Cela doit déjà faire une heure que je suis au bar. Je ne connais pas cet endroit, mais il était non-loin du studio Femina, alors sur le chemin du retour, je m'y suis arrêté. C'est un lieu assez sympa. Il n'y a pas trop de monde (personne pour me reconnaître, donc je suis tranquille), l'ambiance est tamisée et le barman est gentil. J'en suis à mon deuxième verre de whiskey lorsqu'une femme s'appuie contre le bar près de moi.

— Je vais vous prendre un Long Island Iced Tea, s'il vous plaît.

Je me tourne vers elle en écarquillant les yeux.

— Lena ?

Je ne m'attendais sûrement pas à la croiser ici. Elle me voit à son tour et pousse un très long soupir en me fusillant du regard.

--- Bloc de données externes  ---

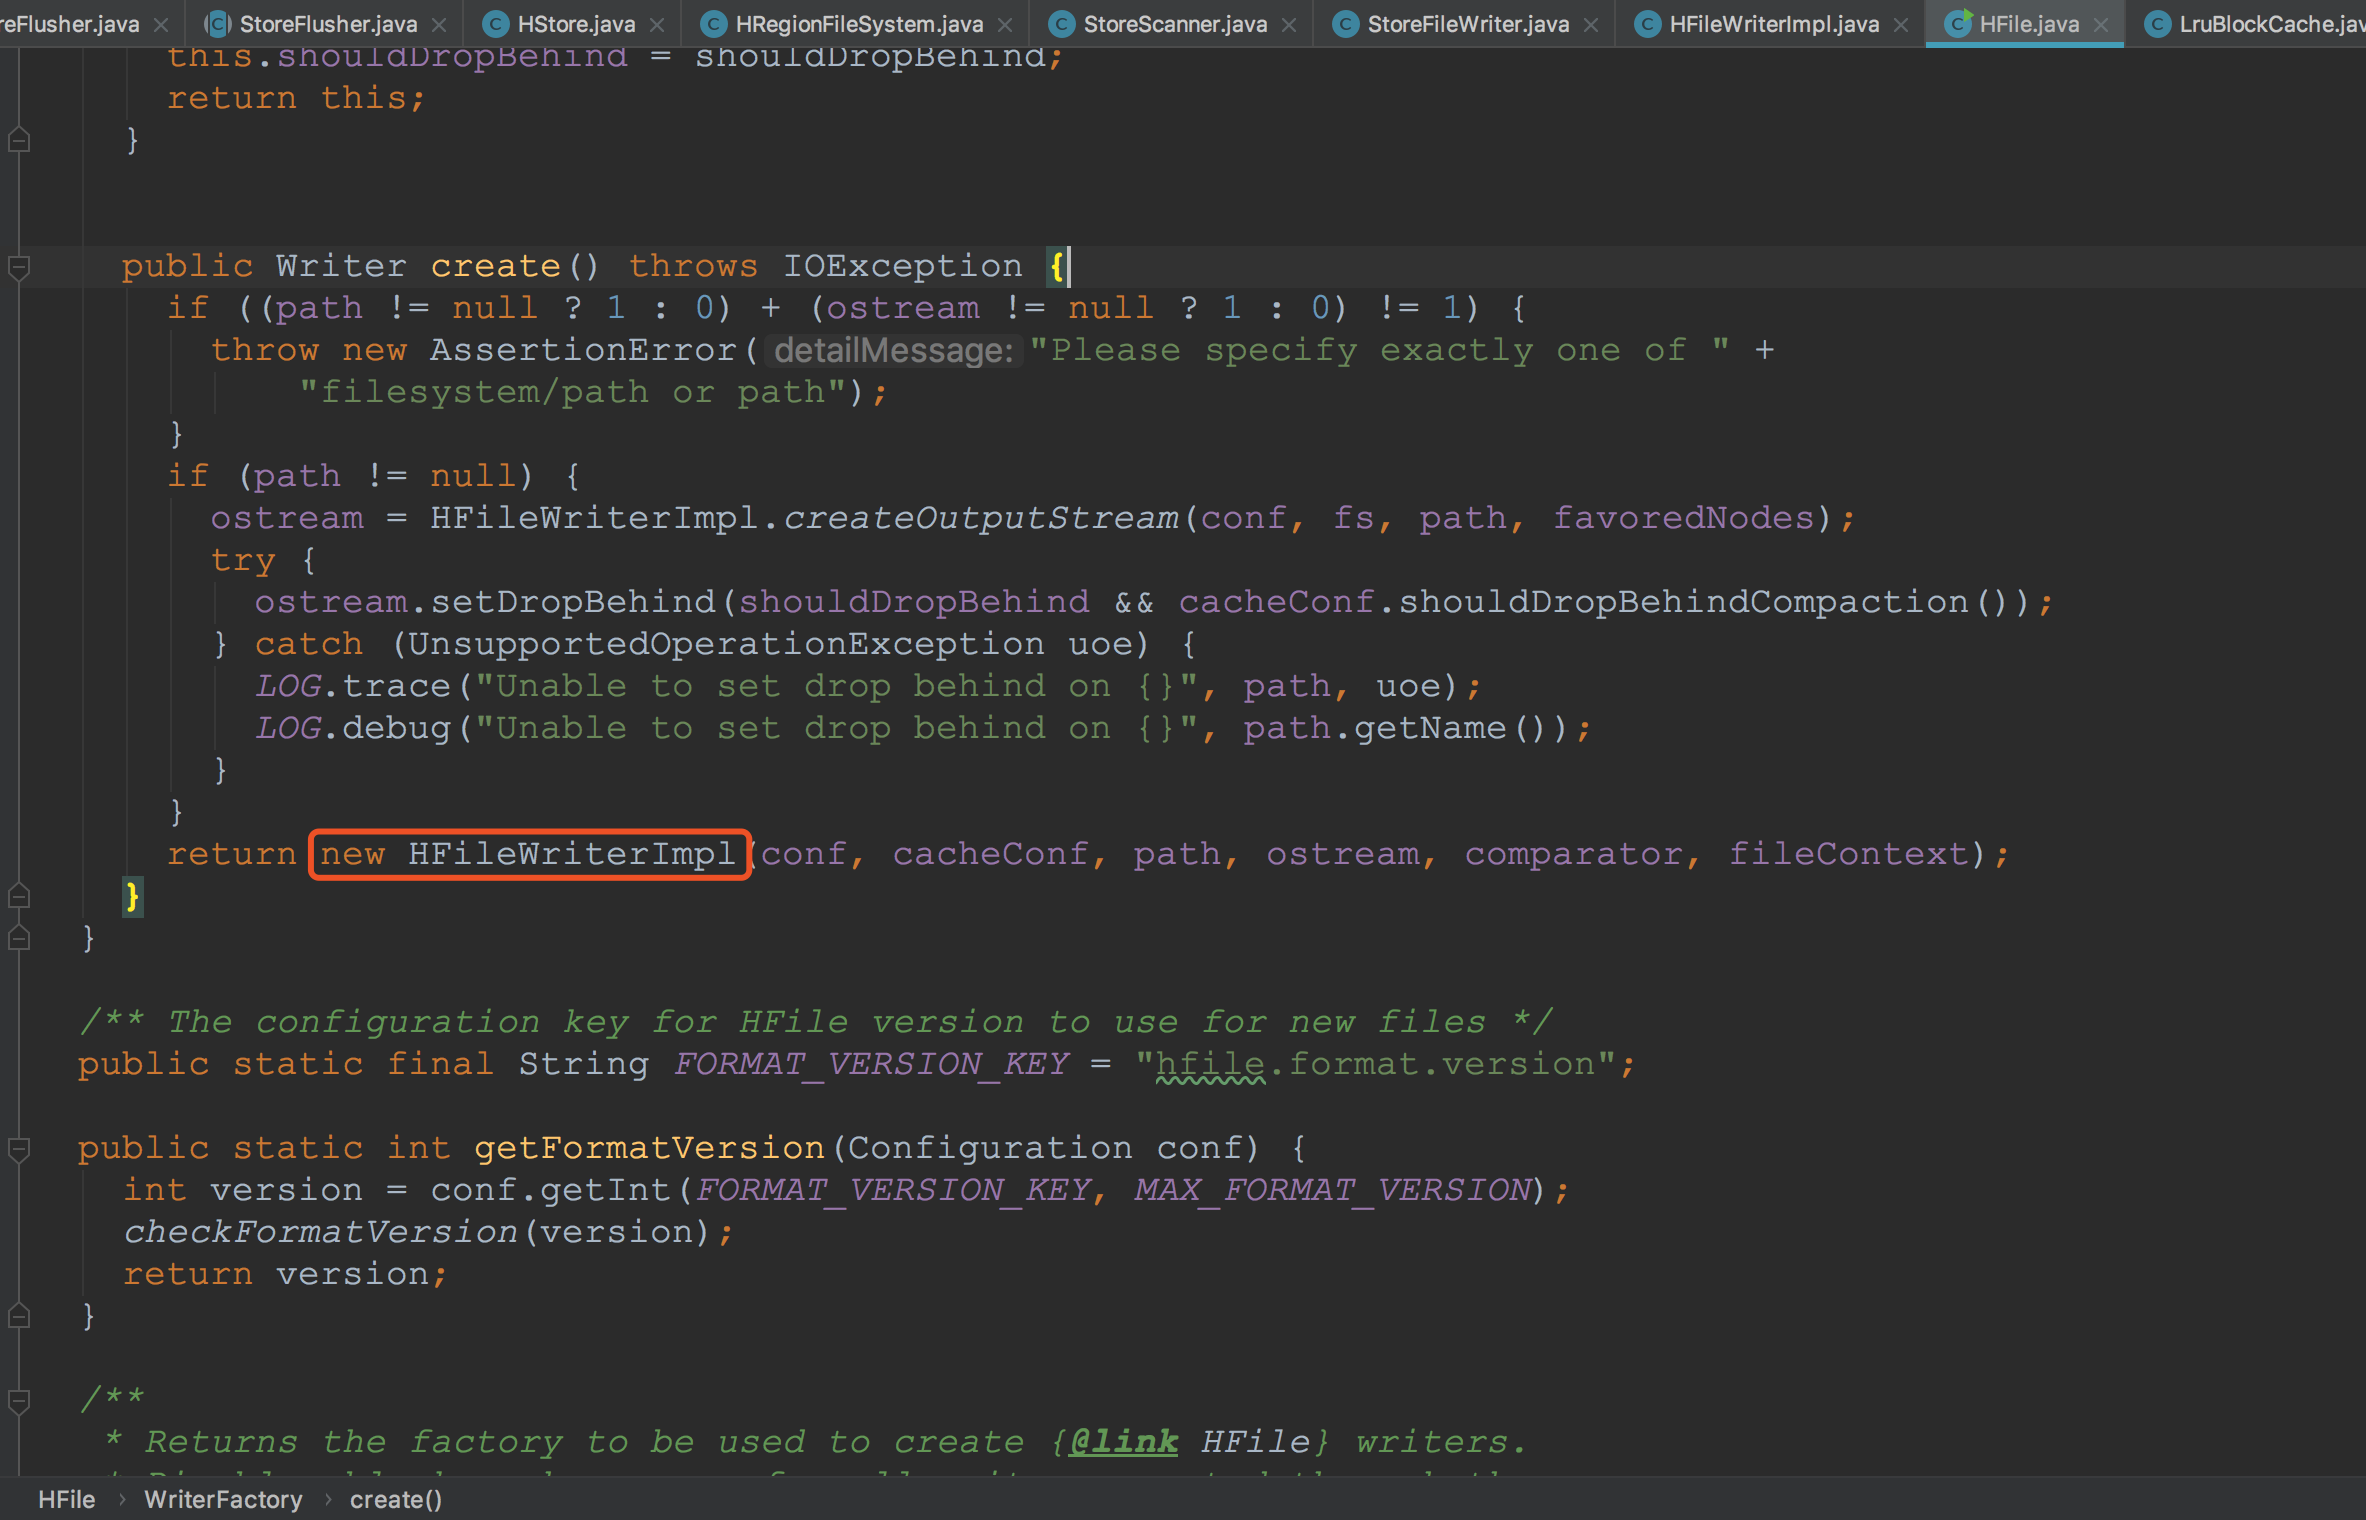Screen dimensions: 2366x1520
Task: Click the @link Javadoc tag
Action: [x=1123, y=1442]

— Super, s'exclame-t-elle avec ironie, la seule personne que je n'avais vraiment pas envie de voir.

Immédiatement, elle se détourne comme pour quitter le bar, mais je la retiens.

— Hé, attends, tu as déjà commandé.

Lena semble hésiter, mais elle finit par retourner contre le bar et, avec réticence, elle prend place sur le tabouret juste à côté du mien. Je peux voir que ça ne lui fait pas plaisir d'être là. Je dois dire que je ne suis pas ravi non plus, car j'ai encore en-travers de la gorge les reproches qu'elle m'a faites tout à l'heure. Je ne sais pas quoi dire, alors je me contente de fixer mon verre de whiskey pendant que le barman prépare le cocktail de Lena.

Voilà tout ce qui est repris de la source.